The lofty and all-inclusive role that Doucette describes traces an arc that could not have been imagined, given the CIO’s humble beginnings as “the computer guy.” “There’s no comparison to the way technologies are used today: wikis and blogs and instant messaging and paying bills on a cell phone,” says Forrester’s Orlov. “There’s just such a mind-boggling difference.”

CIOs now boast about finally having the proverbial “seat at the table.” But back in the 1970s and into the ’80s, most were lucky to even get a glimpse of the “table” from their backroom fiefdoms. Data processing was the moniker for early IT shops, and their task and main value to the organization was their ability to automate transactions. “The smart companies that were successful understood that information about transactions would be as valuable as the physical good itself,” Orlov says. Big Iron and IBM ruled the day.

Data processing soon evolved to MIS, as companies realized that someone actually needed to manage their burgeoning computerized underbellies. And with that came the command-and-control mind-set that still lingers today. “That generation of MIS was oriented around control,” recalls Cooper, who, interestingly, didn’t get her start inside data processing or MIS but on the business side of Miller & Paine, a department store chain. Because of that, she was an early devotee of best-of-breed solutions.

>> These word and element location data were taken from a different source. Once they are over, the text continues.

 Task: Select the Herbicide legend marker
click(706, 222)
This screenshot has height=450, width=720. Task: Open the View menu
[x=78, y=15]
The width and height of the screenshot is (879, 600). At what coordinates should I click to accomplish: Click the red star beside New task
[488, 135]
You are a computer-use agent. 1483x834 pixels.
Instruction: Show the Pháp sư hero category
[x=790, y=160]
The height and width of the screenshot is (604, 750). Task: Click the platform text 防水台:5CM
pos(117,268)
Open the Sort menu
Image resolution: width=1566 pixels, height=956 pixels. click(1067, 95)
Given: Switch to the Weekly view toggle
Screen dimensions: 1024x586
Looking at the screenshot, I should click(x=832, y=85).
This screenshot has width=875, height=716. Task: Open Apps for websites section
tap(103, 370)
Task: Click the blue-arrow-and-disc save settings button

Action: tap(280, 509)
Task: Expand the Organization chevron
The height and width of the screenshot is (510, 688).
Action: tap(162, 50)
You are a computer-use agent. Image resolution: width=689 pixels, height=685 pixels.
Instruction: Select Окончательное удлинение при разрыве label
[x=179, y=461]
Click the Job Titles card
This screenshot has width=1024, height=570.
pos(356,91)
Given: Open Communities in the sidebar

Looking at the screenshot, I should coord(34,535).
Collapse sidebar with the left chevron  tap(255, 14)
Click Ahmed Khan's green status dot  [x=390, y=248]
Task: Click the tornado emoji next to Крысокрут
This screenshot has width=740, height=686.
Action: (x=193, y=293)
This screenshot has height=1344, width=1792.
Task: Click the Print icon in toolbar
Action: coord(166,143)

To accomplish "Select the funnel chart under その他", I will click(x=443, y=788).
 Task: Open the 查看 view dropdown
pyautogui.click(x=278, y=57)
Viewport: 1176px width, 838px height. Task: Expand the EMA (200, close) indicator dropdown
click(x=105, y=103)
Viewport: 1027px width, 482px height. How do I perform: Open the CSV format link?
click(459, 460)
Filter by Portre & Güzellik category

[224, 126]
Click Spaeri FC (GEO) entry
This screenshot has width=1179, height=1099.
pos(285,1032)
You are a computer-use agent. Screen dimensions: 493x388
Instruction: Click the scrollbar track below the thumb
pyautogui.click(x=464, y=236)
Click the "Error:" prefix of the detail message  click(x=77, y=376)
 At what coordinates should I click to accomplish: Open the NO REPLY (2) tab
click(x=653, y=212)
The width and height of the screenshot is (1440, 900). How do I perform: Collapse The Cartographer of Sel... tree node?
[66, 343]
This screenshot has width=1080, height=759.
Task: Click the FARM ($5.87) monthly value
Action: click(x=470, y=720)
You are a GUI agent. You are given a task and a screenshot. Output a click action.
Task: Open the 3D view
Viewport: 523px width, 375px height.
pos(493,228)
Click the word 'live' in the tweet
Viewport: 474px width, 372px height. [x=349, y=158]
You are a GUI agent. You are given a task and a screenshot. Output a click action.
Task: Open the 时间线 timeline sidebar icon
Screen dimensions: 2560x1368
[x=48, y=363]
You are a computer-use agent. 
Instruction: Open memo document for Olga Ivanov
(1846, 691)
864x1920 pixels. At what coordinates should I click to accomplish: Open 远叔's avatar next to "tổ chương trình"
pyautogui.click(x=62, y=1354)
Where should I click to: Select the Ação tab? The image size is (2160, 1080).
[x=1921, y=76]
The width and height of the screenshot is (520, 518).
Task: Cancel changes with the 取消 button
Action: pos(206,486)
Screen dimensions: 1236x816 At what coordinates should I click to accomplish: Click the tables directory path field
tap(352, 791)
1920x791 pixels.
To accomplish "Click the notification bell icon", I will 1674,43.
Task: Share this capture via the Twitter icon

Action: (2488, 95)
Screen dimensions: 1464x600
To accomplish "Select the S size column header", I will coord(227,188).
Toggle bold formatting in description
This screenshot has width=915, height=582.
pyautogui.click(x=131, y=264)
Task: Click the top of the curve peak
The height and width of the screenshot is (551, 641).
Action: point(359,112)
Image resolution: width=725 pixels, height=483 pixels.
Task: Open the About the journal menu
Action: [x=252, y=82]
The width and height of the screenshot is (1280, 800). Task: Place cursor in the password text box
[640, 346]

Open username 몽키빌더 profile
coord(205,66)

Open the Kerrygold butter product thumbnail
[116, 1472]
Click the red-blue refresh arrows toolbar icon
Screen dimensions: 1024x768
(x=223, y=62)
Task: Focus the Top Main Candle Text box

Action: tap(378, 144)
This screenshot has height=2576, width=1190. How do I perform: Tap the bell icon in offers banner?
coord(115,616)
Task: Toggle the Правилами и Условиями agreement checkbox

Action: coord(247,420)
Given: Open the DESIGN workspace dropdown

“I didn’t grow up with the mainframe and IBM as the only provider. I often picked the most competitive technology that fit the purpose for the time, and that was often not IBM,” says Cooper, who eventually landed at American Express. “I didn’t really know anything about the unwritten rule: To maintain career, you do IBM. It didn’t make sense to me.”

Cooper’s naïveté, as she terms it, seems prescient today. But to shake the damaging “cost center” label in the early 1990s, CIOs would have to start innovating while keeping the lights on. There seemed to be no shortage of commentary or advice directed at the nascent CIO function, including from business executives who knew just enough about IT to be dangerous. IT consultants and new business mantras (re-engineering and Six Sigma) were ever-present.